(Stored records)
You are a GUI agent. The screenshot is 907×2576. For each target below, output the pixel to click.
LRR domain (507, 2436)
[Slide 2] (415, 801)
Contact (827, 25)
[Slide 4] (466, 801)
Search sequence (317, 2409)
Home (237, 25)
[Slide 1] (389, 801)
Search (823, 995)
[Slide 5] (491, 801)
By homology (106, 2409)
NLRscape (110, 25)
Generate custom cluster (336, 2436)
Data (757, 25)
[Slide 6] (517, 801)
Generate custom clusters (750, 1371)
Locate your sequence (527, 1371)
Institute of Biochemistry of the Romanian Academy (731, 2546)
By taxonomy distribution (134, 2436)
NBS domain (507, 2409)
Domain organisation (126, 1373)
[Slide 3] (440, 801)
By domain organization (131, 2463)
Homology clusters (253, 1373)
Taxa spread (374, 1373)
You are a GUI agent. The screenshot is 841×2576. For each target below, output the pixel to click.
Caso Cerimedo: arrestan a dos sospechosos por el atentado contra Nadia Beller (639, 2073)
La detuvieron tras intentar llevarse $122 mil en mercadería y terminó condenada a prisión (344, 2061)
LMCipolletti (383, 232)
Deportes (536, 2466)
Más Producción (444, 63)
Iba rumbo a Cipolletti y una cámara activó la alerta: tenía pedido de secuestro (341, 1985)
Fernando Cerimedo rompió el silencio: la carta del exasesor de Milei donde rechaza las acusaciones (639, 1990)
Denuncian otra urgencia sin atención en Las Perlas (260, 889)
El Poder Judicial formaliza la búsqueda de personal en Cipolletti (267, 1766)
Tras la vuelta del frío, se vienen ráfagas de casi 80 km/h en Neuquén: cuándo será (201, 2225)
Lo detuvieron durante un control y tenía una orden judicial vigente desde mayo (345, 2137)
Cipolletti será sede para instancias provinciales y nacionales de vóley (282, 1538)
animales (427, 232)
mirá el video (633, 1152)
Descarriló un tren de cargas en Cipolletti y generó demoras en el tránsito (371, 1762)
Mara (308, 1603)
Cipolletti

To do:
Proceeding from the line containing "[Slide 2] (415, 801)" through the line containing "Más Producción (444, 63)", transcribe the lines above exactly, both end lines included.

Written reply:
[Slide 2] (415, 801)
Contact (827, 25)
[Slide 4] (466, 801)
Search sequence (317, 2409)
Home (237, 25)
[Slide 1] (389, 801)
Search (823, 995)
[Slide 5] (491, 801)
By homology (106, 2409)
NLRscape (110, 25)
Generate custom cluster (336, 2436)
Data (757, 25)
[Slide 6] (517, 801)
Generate custom clusters (750, 1371)
Locate your sequence (527, 1371)
Institute of Biochemistry of the Romanian Academy (731, 2546)
By taxonomy distribution (134, 2436)
NBS domain (507, 2409)
Domain organisation (126, 1373)
[Slide 3] (440, 801)
By domain organization (131, 2463)
Homology clusters (253, 1373)
Taxa spread (374, 1373)
You are a GUI agent. The screenshot is 841×2576. For each target below, output the pixel to click.
Caso Cerimedo: arrestan a dos sospechosos por el atentado contra Nadia Beller (639, 2073)
La detuvieron tras intentar llevarse $122 mil en mercadería y terminó condenada a prisión (344, 2061)
LMCipolletti (383, 232)
Deportes (536, 2466)
Más Producción (444, 63)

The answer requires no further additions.